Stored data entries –
'''

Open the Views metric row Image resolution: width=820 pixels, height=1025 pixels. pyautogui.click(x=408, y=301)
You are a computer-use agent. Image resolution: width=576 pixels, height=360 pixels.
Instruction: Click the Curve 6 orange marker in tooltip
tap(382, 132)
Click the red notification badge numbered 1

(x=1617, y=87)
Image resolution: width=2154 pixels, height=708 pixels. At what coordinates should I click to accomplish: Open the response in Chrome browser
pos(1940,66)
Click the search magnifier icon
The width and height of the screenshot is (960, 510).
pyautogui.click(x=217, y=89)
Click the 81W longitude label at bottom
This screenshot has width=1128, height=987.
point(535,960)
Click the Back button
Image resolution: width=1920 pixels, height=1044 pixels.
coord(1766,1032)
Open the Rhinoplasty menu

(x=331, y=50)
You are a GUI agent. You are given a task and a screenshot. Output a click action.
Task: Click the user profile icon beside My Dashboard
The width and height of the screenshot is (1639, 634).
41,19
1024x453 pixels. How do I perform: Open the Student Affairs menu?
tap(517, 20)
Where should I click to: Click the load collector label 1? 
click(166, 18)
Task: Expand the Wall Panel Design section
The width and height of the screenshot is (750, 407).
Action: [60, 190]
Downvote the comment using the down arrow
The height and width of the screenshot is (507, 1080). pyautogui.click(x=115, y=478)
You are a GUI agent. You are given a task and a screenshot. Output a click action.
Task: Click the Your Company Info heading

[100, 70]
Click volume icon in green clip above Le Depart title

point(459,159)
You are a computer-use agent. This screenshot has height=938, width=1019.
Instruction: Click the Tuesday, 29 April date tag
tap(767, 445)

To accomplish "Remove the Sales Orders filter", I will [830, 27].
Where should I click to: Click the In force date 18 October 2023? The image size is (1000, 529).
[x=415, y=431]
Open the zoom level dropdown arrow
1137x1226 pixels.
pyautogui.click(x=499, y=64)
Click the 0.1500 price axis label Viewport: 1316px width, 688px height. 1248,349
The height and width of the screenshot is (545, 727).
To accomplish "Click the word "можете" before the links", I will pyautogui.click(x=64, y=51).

'''

Work to complete – Restate every line of the data word for word.

Final answer –
Open the Views metric row Image resolution: width=820 pixels, height=1025 pixels. pyautogui.click(x=408, y=301)
You are a computer-use agent. Image resolution: width=576 pixels, height=360 pixels.
Instruction: Click the Curve 6 orange marker in tooltip
tap(382, 132)
Click the red notification badge numbered 1

(x=1617, y=87)
Image resolution: width=2154 pixels, height=708 pixels. At what coordinates should I click to accomplish: Open the response in Chrome browser
pos(1940,66)
Click the search magnifier icon
The width and height of the screenshot is (960, 510).
pyautogui.click(x=217, y=89)
Click the 81W longitude label at bottom
This screenshot has width=1128, height=987.
point(535,960)
Click the Back button
Image resolution: width=1920 pixels, height=1044 pixels.
coord(1766,1032)
Open the Rhinoplasty menu

(x=331, y=50)
You are a GUI agent. You are given a task and a screenshot. Output a click action.
Task: Click the user profile icon beside My Dashboard
The width and height of the screenshot is (1639, 634).
41,19
1024x453 pixels. How do I perform: Open the Student Affairs menu?
tap(517, 20)
Where should I click to: Click the load collector label 1? 
click(166, 18)
Task: Expand the Wall Panel Design section
The width and height of the screenshot is (750, 407).
Action: [60, 190]
Downvote the comment using the down arrow
The height and width of the screenshot is (507, 1080). pyautogui.click(x=115, y=478)
You are a GUI agent. You are given a task and a screenshot. Output a click action.
Task: Click the Your Company Info heading

[100, 70]
Click volume icon in green clip above Le Depart title

point(459,159)
You are a computer-use agent. This screenshot has height=938, width=1019.
Instruction: Click the Tuesday, 29 April date tag
tap(767, 445)

To accomplish "Remove the Sales Orders filter", I will [830, 27].
Where should I click to: Click the In force date 18 October 2023? The image size is (1000, 529).
[x=415, y=431]
Open the zoom level dropdown arrow
1137x1226 pixels.
pyautogui.click(x=499, y=64)
Click the 0.1500 price axis label Viewport: 1316px width, 688px height. 1248,349
The height and width of the screenshot is (545, 727).
To accomplish "Click the word "можете" before the links", I will pyautogui.click(x=64, y=51).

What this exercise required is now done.